According to the latest TNM classification from the UICC, removal of at least 12 lymph nodes is fundamental to guarantee a sufficient oncological radicality [35]. To achieve this during laparoscopic right colectomy, the arterial branches must be ligated at the origin from the superior mesenteric artery. In laparoscopic-assisted techniques where vascular ligation is performed extra-corporeally through small incisions, it is difficult to obtain an adequate number of lymph nodes [36]. For this reason, for both techniques, vascular ligation and mesentery division were performed intracorporeally in all of the studies of this meta-analysis, and the number of excised lymph nodes in the two groups was similar.

This meta-analysis has certain limitations. First, the findings are all based on non-randomized studies, and this exposes the data to bias, even where other aspects of the methodology were satisfactory. The greatest risk, particularly when comparing two different surgical procedures with different levels of difficulty among non-randomized trials, is the introduction of selection bias in favor of the more technically demanding approach. This produces an overestimation of the treatment (IA) compared with the control (EA). This overestimation must be taken into consideration in the present study. Second, the selected studies are heterogeneous related to the applied anastomotic technique: one of the five selected studies does not refer to the type of anatomosis [11] and another study [13] applied both, stapled and manual procedures for extracorporeal anatomosis.

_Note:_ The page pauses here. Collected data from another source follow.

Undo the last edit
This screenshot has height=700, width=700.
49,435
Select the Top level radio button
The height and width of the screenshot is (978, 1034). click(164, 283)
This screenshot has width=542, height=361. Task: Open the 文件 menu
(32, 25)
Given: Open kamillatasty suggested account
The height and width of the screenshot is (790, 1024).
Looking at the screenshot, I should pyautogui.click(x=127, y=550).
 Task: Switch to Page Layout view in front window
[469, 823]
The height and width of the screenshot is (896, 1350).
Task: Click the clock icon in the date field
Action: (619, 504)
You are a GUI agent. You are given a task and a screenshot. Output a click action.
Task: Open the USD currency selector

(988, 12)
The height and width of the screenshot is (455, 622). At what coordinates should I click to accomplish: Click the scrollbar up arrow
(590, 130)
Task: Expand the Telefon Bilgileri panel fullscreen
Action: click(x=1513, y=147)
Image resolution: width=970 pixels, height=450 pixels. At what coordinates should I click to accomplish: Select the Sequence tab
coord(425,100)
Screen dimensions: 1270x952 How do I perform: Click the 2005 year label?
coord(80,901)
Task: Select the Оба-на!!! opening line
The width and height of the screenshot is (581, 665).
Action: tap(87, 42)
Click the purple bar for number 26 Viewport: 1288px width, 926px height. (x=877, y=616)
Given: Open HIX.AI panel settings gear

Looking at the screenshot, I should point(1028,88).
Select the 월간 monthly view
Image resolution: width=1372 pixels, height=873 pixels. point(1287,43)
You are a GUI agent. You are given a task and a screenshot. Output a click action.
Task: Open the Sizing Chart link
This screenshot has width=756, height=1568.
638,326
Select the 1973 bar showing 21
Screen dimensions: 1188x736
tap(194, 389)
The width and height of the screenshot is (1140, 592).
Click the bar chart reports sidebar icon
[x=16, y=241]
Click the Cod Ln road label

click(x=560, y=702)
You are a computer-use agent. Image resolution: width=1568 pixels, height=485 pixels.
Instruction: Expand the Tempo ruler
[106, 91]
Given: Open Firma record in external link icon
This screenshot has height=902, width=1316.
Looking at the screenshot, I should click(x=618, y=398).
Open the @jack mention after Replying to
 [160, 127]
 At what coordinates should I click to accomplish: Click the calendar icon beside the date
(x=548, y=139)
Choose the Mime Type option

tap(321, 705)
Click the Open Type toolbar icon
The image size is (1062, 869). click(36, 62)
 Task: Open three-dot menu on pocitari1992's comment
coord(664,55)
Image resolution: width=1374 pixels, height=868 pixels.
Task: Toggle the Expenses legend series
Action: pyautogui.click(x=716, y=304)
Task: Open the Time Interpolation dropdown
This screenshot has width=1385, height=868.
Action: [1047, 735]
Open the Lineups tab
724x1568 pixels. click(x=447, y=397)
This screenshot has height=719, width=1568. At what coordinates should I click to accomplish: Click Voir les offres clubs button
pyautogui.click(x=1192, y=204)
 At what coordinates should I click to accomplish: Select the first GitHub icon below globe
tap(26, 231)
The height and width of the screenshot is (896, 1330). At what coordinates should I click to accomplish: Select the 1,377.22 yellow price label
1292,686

These findings, which are associated with the high degree of heterogeneity regarding some of the outcomes examined, could have resulted in bias. Nevertheless, the present manuscript reflects the current state of the literature on the subject, and therefore, more well-designed, multicenter, prospective randomized controlled trials are needed to allow for a more convincing evaluation. Despite these limitations, meta-analysis is a useful instrument for identifying variability and inconsistency in qualitative data derived from descriptive revisions [37].

Even when the limitations are taken into account due to the observational nature of the included studies, the results suggest that the intracorporeal anastomosis after laparoscopic right hemicolectomy for cancer results in better postoperative recovery outcomes, such as a shorter hospital stay, faster bowel movement recovery, faster first flatus, faster time to a solid diet, and lesser analgesic usage.